Tech

UK Gambling Regulator Accuses Meta of Turning a Blind Eye to Illegal Gambling Ads Targeting Vulnerable Users

In an unprecedented escalation against Big Tech, the UK Gambling Commission (UKGC) has issued direct and sharply worded accusations against Meta, the parent company of Facebook and Instagram, alleging that it has deliberately turned a blind eye to a flood of illegal gambling advertisements targeting some of the most vulnerable people in British society.

The accusations were delivered by UKGC Chief Executive Tim Miller during a speech at the global ICE conference in Barcelona, where he described Meta’s conduct as a form of complicity that gives criminals an “open window” to reach their victims.

The seriousness of the issue lies in the commission’s discovery of thousands of advertisements promoting unlicensed gambling websites under the label “Not on GamStop.” GamStop is the UK’s national self-exclusion scheme and is widely regarded as a last line of defense for problem gamblers, allowing users to voluntarily block themselves from all legally licensed gambling platforms.

Miller stressed that these advertisements do not merely break the law, but actively engage in what he called “organized targeting” of individuals trying to recover from gambling addiction, by luring them to offshore websites operating outside regulatory oversight.
“Allowing a global platform like Facebook to host ads that promise users a way around national protection mechanisms can only be described as an unethical exploitation of human vulnerability for profit,” he said.

He added that almost anyone who spends even a short amount of time on Meta’s platforms is likely to encounter ads for illegal online casinos, many of which do not participate in the UK’s GamStop self-exclusion program.

Asked for comment by Reuters, Meta said it enforces strict advertising policies on gambling and gaming content, and that any ad found to be in breach of those policies is removed immediately. A company spokesperson stated:
“We work closely with the Commission to identify and remove reported ads and use this information to strengthen our proactive detection tools. We encourage continued collaboration to protect users and legitimate advertisers from bad actors.”

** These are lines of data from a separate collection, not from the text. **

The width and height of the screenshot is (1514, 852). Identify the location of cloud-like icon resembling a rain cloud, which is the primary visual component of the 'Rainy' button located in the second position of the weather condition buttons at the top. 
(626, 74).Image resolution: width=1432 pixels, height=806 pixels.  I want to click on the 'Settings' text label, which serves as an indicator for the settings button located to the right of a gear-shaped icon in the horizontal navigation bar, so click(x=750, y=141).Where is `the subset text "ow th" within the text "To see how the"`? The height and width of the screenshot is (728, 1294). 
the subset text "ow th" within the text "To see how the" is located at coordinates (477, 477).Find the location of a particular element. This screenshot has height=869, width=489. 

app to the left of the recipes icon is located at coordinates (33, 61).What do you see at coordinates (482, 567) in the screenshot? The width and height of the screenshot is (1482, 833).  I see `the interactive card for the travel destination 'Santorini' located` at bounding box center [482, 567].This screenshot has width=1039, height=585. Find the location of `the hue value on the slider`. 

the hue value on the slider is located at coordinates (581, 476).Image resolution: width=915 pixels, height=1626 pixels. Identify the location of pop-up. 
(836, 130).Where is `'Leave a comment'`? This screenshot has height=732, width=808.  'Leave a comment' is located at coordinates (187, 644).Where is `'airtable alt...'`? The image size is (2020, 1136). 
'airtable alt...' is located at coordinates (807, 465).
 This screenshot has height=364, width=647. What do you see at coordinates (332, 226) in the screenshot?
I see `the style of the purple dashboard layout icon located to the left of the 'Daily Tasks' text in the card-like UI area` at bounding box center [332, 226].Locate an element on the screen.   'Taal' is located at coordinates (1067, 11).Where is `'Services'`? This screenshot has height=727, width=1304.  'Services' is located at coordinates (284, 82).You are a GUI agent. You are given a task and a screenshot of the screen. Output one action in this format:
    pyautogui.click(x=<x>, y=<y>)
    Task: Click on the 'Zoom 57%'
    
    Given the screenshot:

However, the UK Gambling Commission firmly rejected Meta’s justification that the sheer volume of content makes it difficult to detect all violations in advance. Miller described this claim as “plainly untrue,” pointing out that Meta’s public Ad Library clearly displays many of these ads through simple keyword searches.

“If our staff can find these ads within minutes,” Miller said sarcastically, “a company with some of the world’s most advanced AI and algorithmic capabilities can certainly remove them in seconds. The reality is that Meta chooses not to look, because every ad shown—no matter how criminal—adds to its bottom line.”

The report also revealed troubling details about behind-the-scenes exchanges between the regulator and the company. According to Miller, Meta suggested that the regulator itself should develop advanced technical tools to monitor Meta’s platforms and report violations. The UKGC described this proposal as “institutional arrogance,” arguing that it is unreasonable to expect a taxpayer-funded public body to perform oversight duties that are fundamentally the company’s responsibility.

These accusations do not come in isolation. Similar concerns have been raised in countries including Italy, Indonesia, and Brazil, where Meta has faced allegations of enabling a “shadow economy” of illegal gambling.

In the UK, the controversy has reignited parliamentary calls for heavy financial penalties against social media companies that fail to filter criminal content, under the Online Safety Act.

Experts believe this confrontation marks a turning point in the relationship between regulators and technology giants. Rather than merely requesting cooperation, the UK Gambling Commission has moved toward public accountability and reputational pressure, signaling that “the era of impunity under the guise of technological neutrality is over.”

For Meta, the crisis presents a stark choice: demonstrate a real ability to cleanse its platforms of harmful gambling ads that prey on addicts, or face potential legal action that could include restrictions on its advertising business in major markets. So far, the company’s response has been limited to broad assurances of policy compliance—an answer that many observers say is no longer sufficient in light of the evidence presented by the regulator.